Fruit Tree Insects
What is apple maggot?
The apple maggot (Rhagoletis pomonella), is a pest native to North America that has caused considerable damage to fruit crops and apple orchards. Heavily infested trees can have distorted fruit limiting their market to cider and animal feed.
Apple maggot is a type of fly that is a pest primarily on apples and crabapples, as well as other fruits. Efforts to control this fly are varied including insecticides, sticky traps, bags to protect fruit, and biological control with natural predators.
• Adult flies are small with conspicuous dark markings on wings and a white spot on their back
• Damage to fruit consists of stippling and dimples caused by the adult fly laying eggs
• These dimples are called “stings” and as the larvae mature they can cause the pulp to breakdown and the fruit to rot
What To Do
Fruit trees in the landscape setting can be treated with pesticides to reduce the damage caused by this pest. Other preventative measures can be taken as well to further ensure viable yields. Any unharvested or fallen fruit should be removed or destroyed surrounding the tree. If you are looking to protect the current year’s fruit another option is to cover newly forming fruit with paper, or specific fruit bags. Sticky traps can be used to catch adults as well as give an indication on when to begin pesticide treatments. A mixture of cultural and chemical control methods should be used for the best control. Rotating between different pesticides is a good management practice to reduce resistance in apple maggot populations.
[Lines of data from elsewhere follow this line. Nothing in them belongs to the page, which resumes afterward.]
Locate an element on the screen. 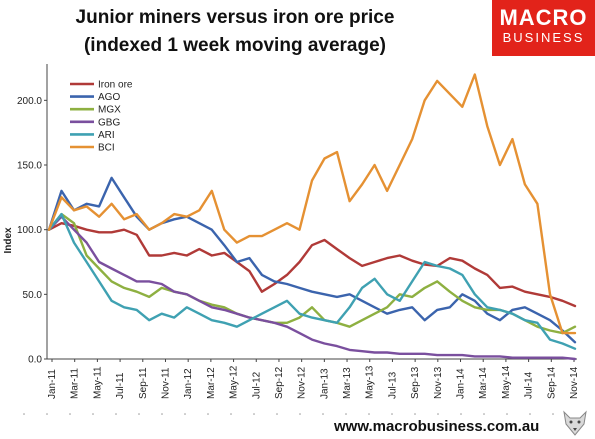 The width and height of the screenshot is (595, 439). x-tick-label: Sep-13 is located at coordinates (416, 382).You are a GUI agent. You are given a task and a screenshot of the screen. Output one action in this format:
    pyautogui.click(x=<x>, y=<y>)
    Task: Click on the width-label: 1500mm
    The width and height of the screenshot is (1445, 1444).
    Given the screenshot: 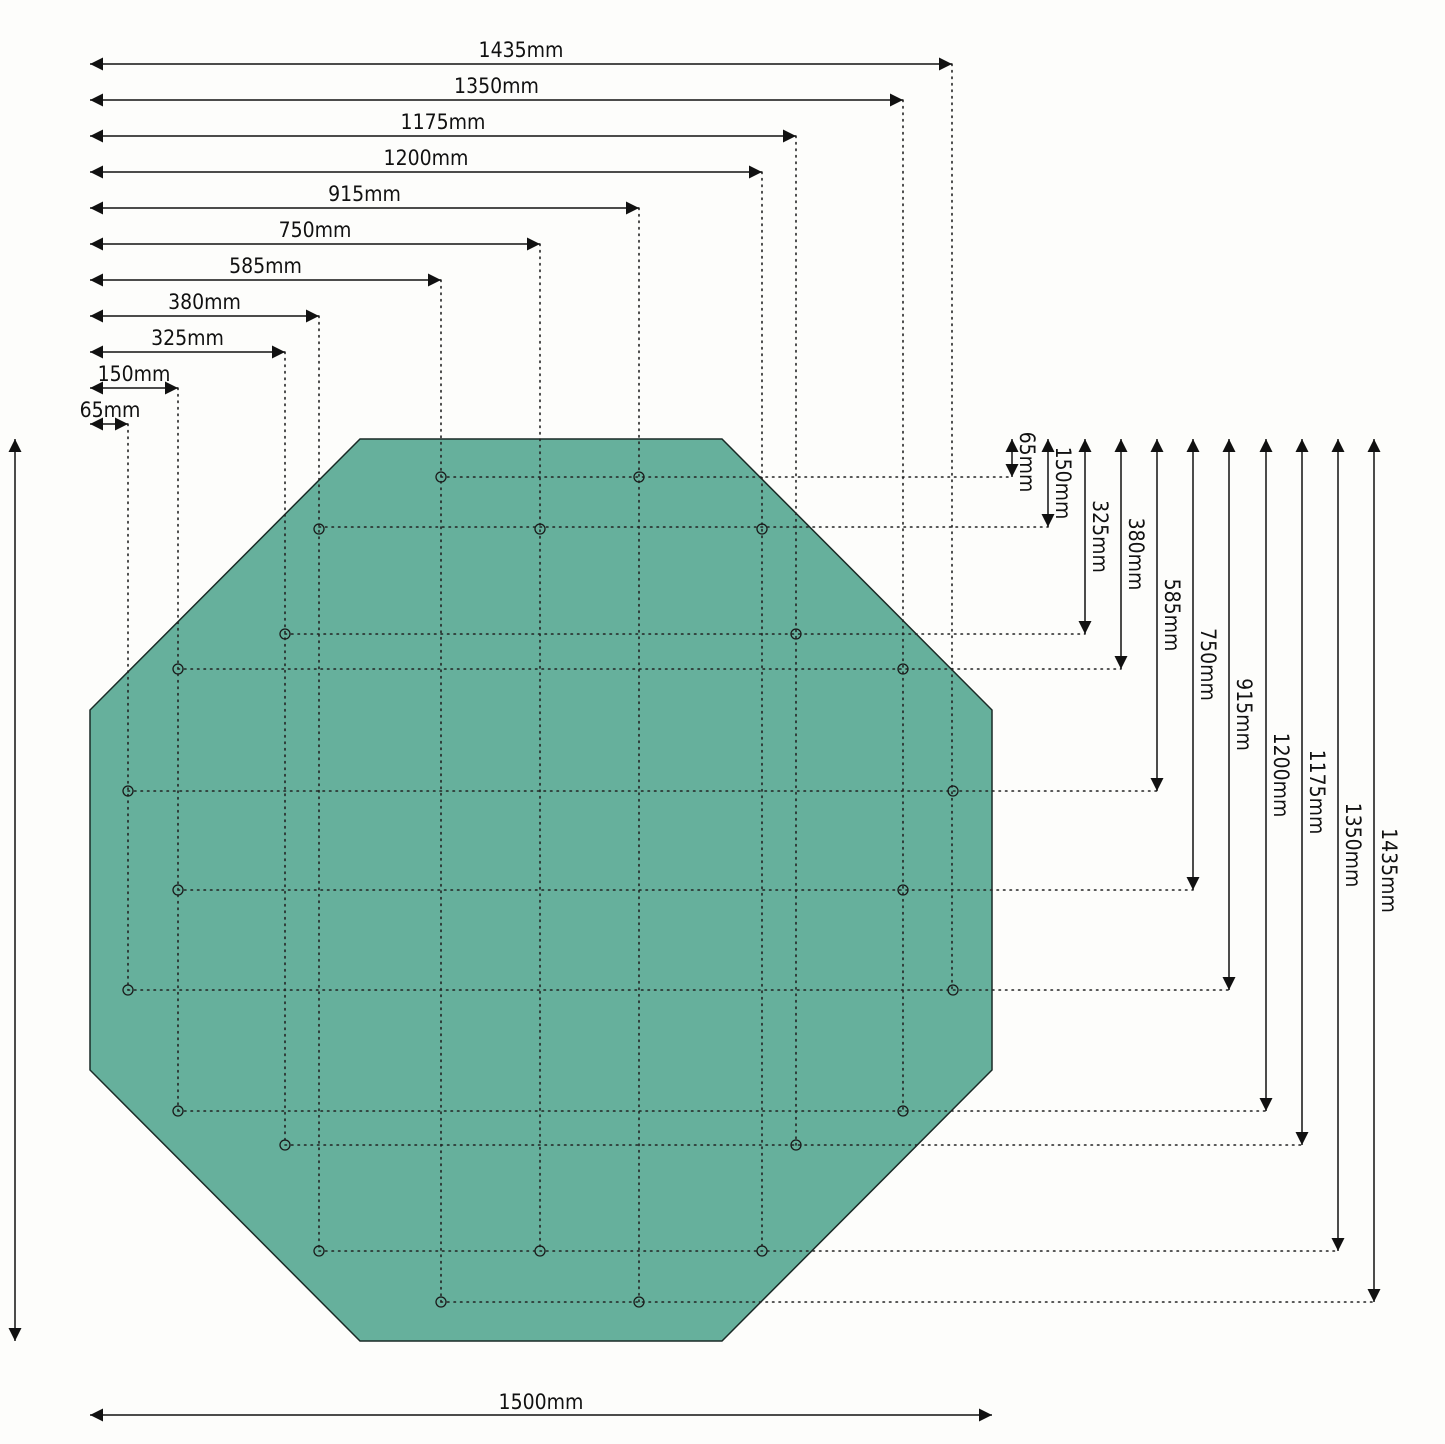 What is the action you would take?
    pyautogui.click(x=542, y=1402)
- Even small numbers of apple maggot can cause major damage to apple yields
- Apple maggot has one generation per year and overwinters in the ground as a pupae
- Primary damage from this pest is caused by the adult fly creating a hole in the fruit to lay eggs making the fruit unmarketable or particularly unappealing for consumption
MANAGING APPLE MAGGOT
Efforts to control apple maggot can vary depending on the time of year and pest severity. These methods can include insecticides, sticky traps, and biological control with natural predators. For the best control, a combination of chemical and cultural practices should be used. The main focus of the treatments will be on protecting the fruit.
Managing the Insect
There are many different insecticide treatments your arborist may recommend based on the timing and severity of the current infestation. The goal of insecticide sprays is to protect the newly developing fruit from larval attack and adult egg laying.
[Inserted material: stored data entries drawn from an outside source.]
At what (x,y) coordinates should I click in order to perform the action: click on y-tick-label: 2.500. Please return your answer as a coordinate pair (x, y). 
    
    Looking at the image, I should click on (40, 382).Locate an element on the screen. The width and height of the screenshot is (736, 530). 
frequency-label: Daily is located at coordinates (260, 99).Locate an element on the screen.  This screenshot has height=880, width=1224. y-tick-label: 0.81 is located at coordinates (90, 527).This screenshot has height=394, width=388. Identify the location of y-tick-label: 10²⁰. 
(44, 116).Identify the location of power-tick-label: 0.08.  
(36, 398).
Applications are typically made once adults are caught in traps. From there your arborist will treat every 14 – 21 days if adults are still being found. Adult activity lessens as the year goes on and treatments may stop around August.
Other Treatment Practices
- Destroy any remaining fruit from unharvested trees and remove fallen fruit from the ground surrounding the trees.
- Sticky Traps
- Traps are sold as red spheres with tanglefoot and possible scents.
- Traps are hung 1 per 100 fruit
- Fruit Bagging
- Prevent eggs being laid on fruit by covering the newly formed fruit with paper bags or specific fruit bags.
- Secure bags over fruit with string or twist tie. Avoid constricting the stem.